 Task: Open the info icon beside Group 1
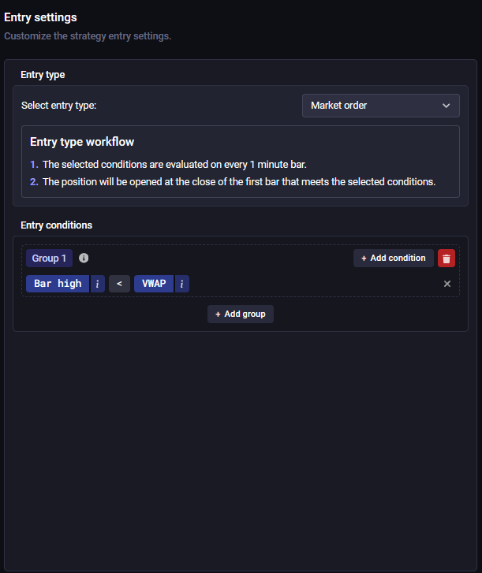[84, 258]
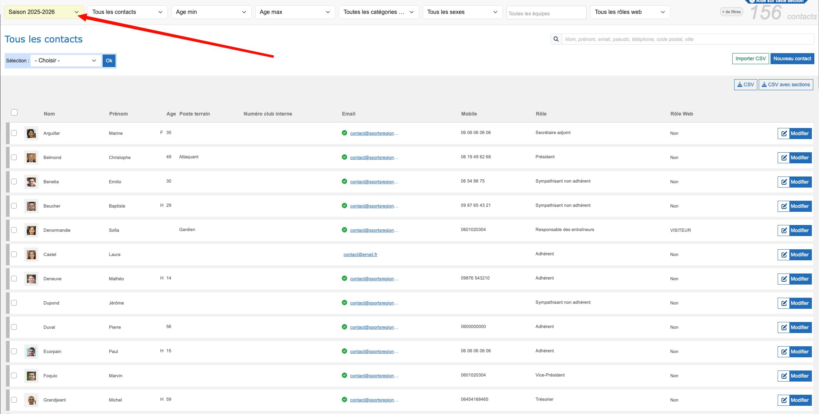The height and width of the screenshot is (414, 819).
Task: Click the edit pencil icon for Grandjeant
Action: coord(784,400)
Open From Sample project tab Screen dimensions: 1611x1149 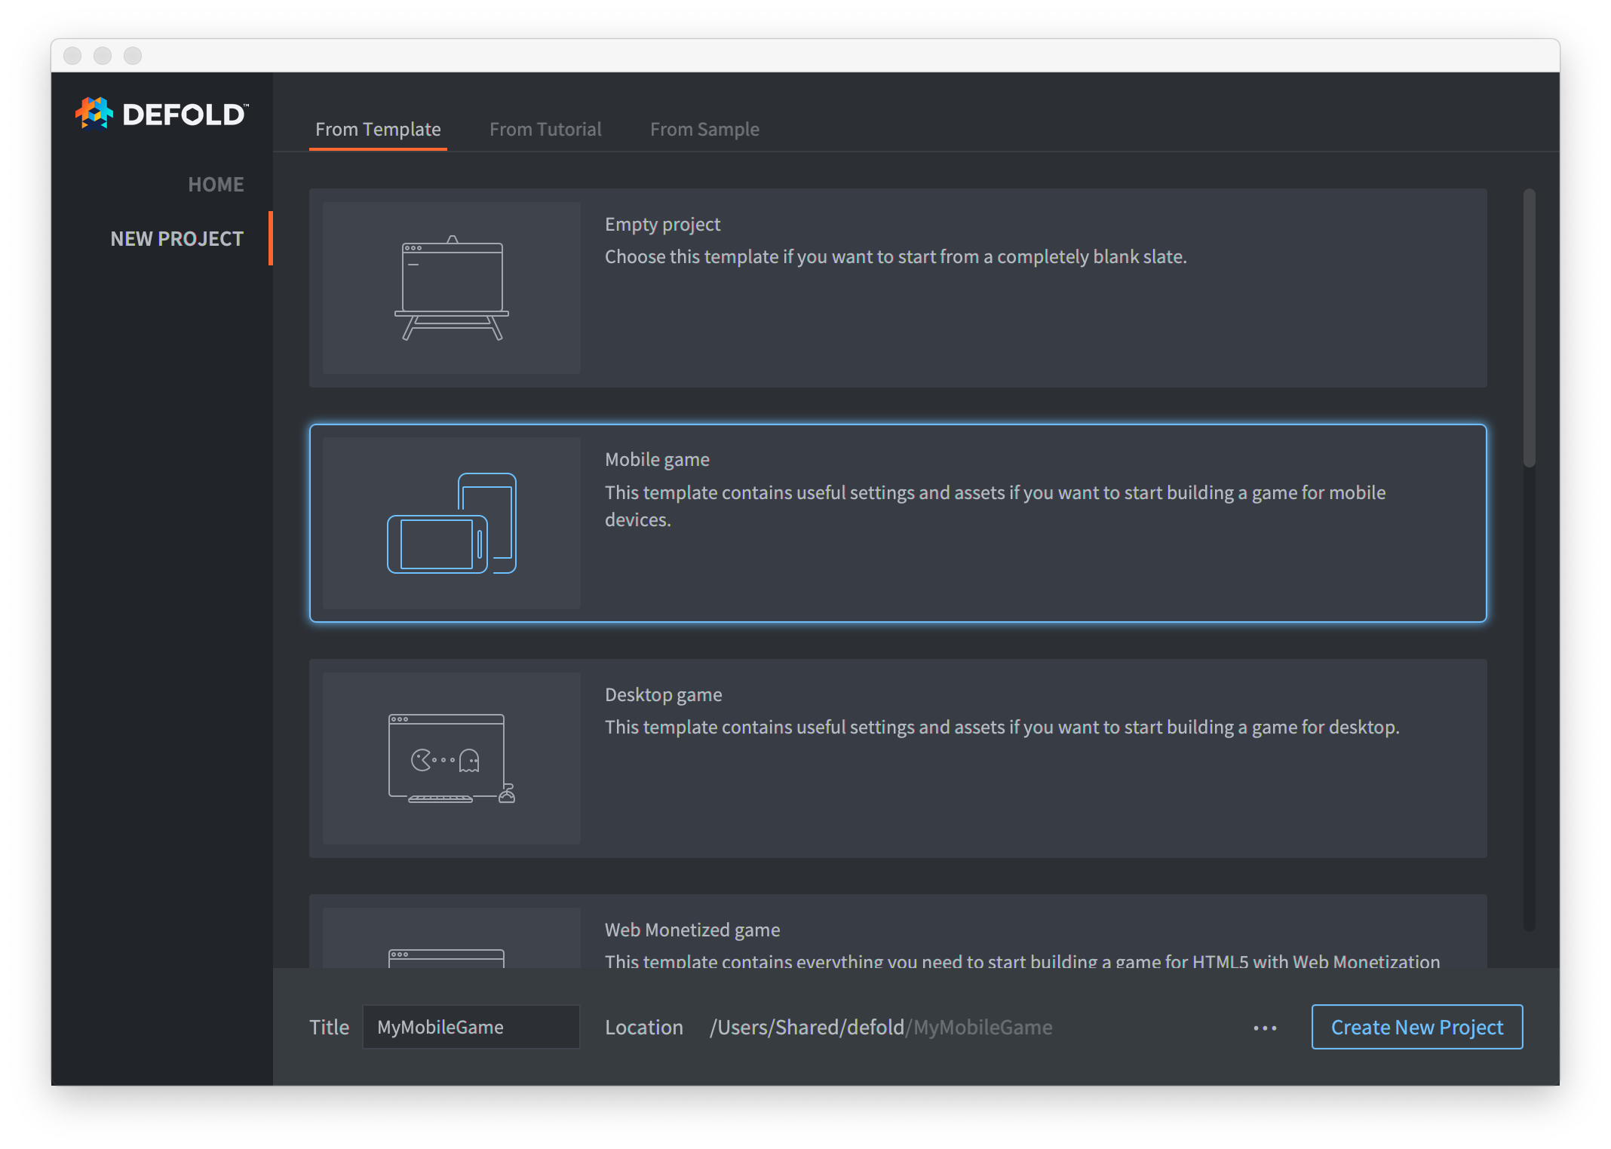coord(705,128)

....

List every line of the material above that contains the word "Task".

Response for this exercise:
 Task: Open the info icon beside Group 1
Task: Click the edit pencil icon for Grandjeant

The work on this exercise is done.